▸ **Task**:
Begin the copy at the line that contains "Expand the XRP Opzioni dropdown", end it at the last line of the entries below, keep every word exact, and include no pictures.
[[ Provided information, beginning ]]
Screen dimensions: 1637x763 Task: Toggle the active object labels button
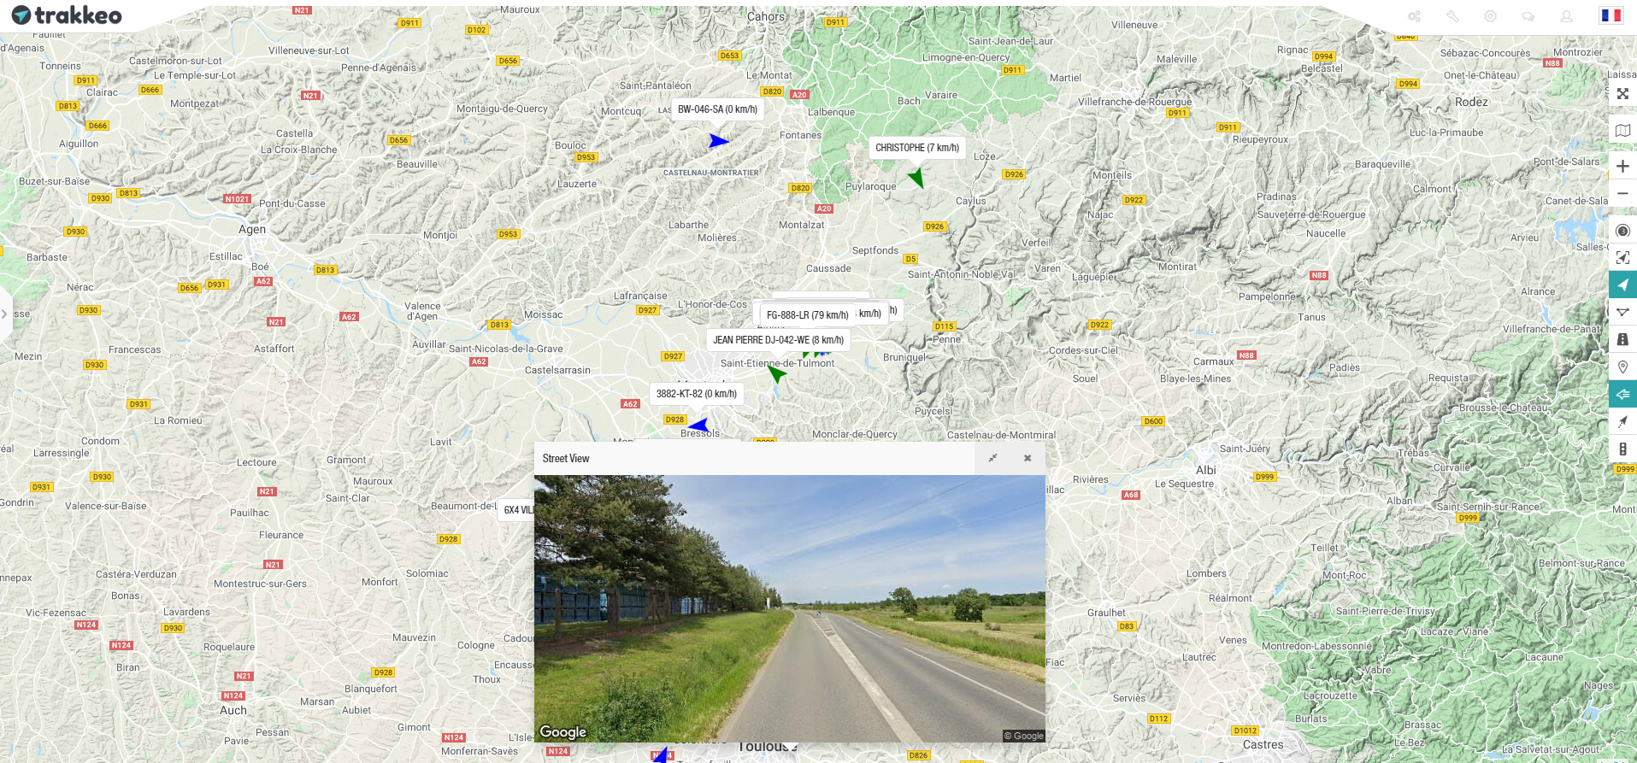click(x=1622, y=395)
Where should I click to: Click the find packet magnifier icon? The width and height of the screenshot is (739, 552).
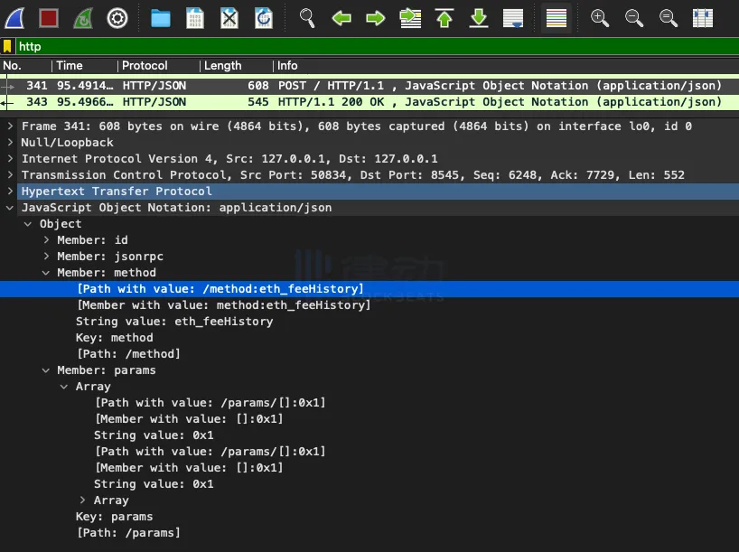coord(307,17)
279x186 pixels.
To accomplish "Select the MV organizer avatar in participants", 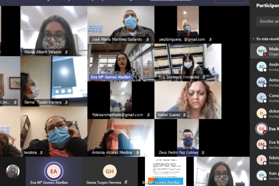I will [x=262, y=51].
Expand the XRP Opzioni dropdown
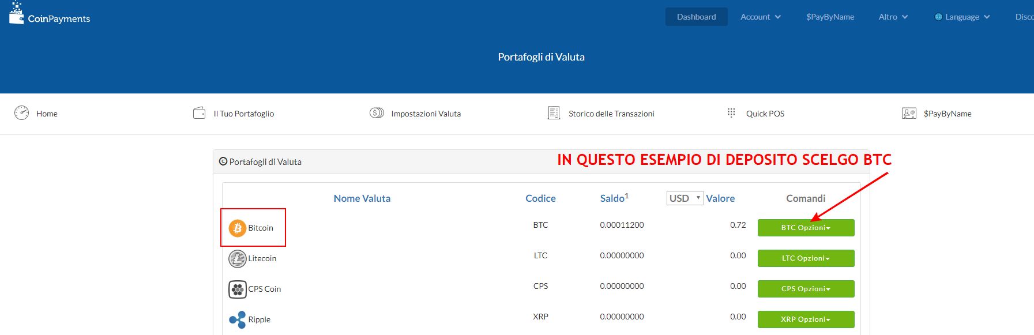This screenshot has width=1034, height=335. (806, 319)
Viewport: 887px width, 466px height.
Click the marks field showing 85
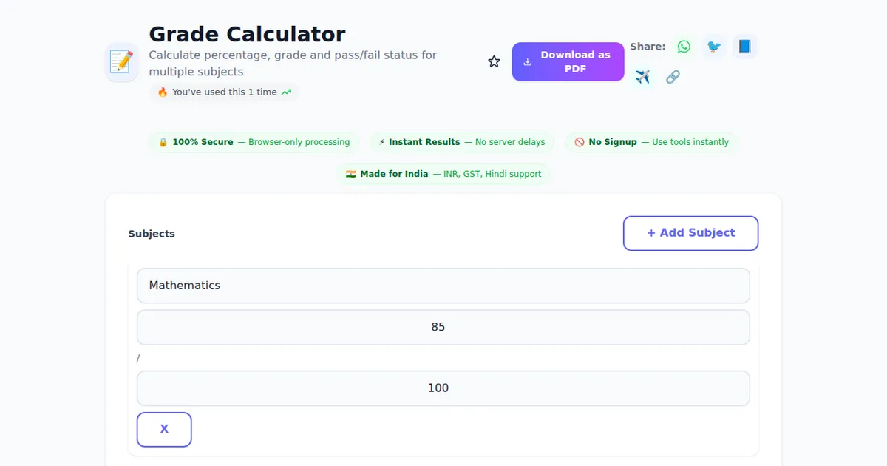(443, 327)
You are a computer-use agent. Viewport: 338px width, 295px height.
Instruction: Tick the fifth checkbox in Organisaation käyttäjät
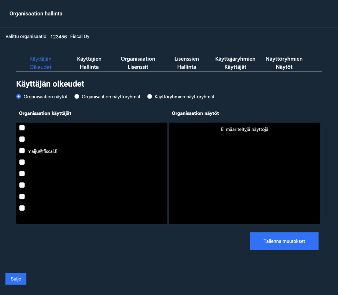click(x=22, y=174)
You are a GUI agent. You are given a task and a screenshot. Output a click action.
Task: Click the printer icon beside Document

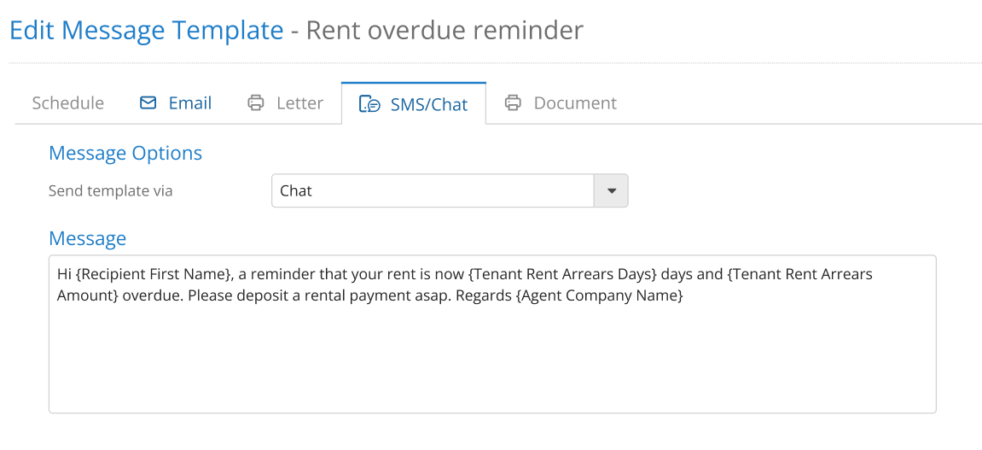(513, 103)
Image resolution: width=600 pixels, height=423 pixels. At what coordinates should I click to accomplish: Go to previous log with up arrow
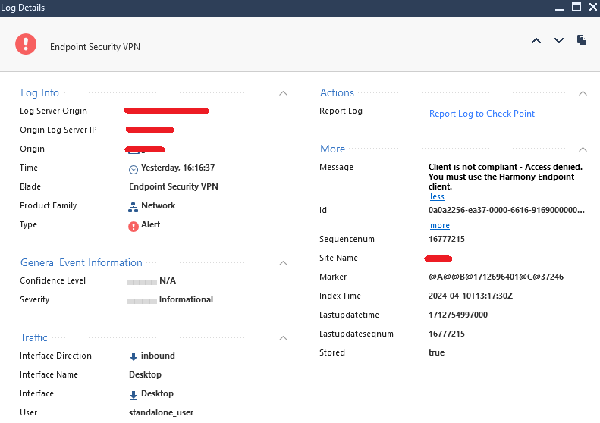tap(536, 41)
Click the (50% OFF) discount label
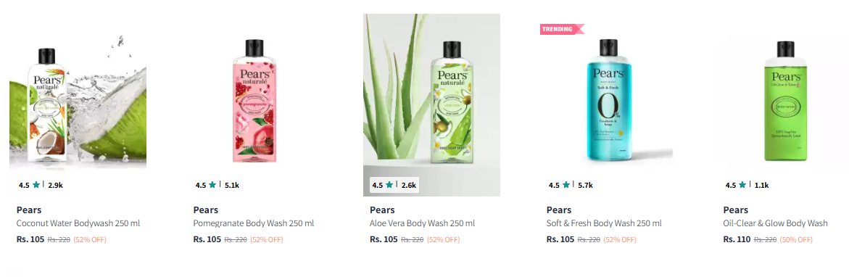Image resolution: width=849 pixels, height=277 pixels. point(796,240)
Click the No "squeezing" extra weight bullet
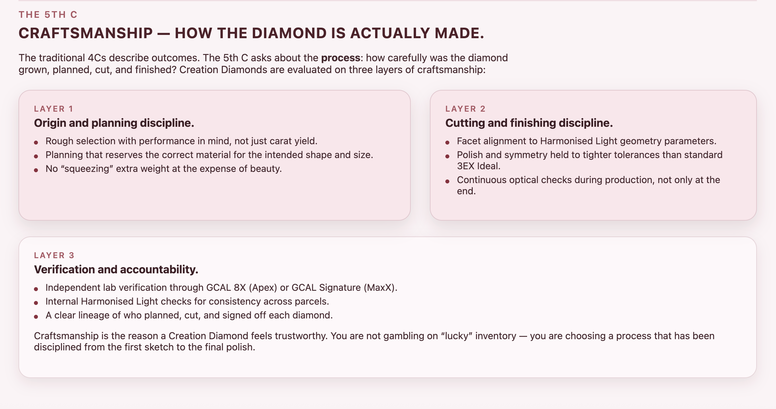The image size is (776, 409). [164, 169]
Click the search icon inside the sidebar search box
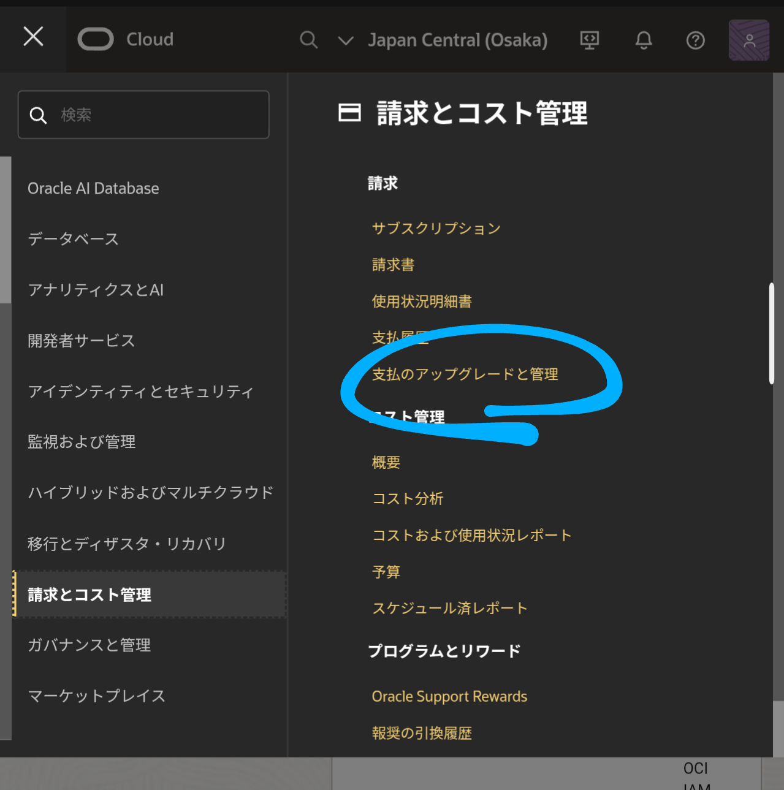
[[ Provided information, end ]]
▸ **Answer for this exercise**:
Expand the XRP Opzioni dropdown
This screenshot has width=1034, height=335. (806, 319)
Viewport: 887px width, 466px height.
Click the marks field showing 85
(443, 327)
You are a computer-use agent. Viewport: 338px width, 295px height.
Instruction: Tick the fifth checkbox in Organisaation käyttäjät
click(x=22, y=174)
You are a GUI agent. You are given a task and a screenshot. Output a click action.
Task: Click the printer icon beside Document

(513, 103)
Image resolution: width=600 pixels, height=423 pixels. At what coordinates should I click to accomplish: Go to previous log with up arrow
tap(536, 41)
Click the (50% OFF) discount label
Image resolution: width=849 pixels, height=277 pixels. point(796,240)
Click the No "squeezing" extra weight bullet
The image size is (776, 409). [164, 169]
Click the search icon inside the sidebar search box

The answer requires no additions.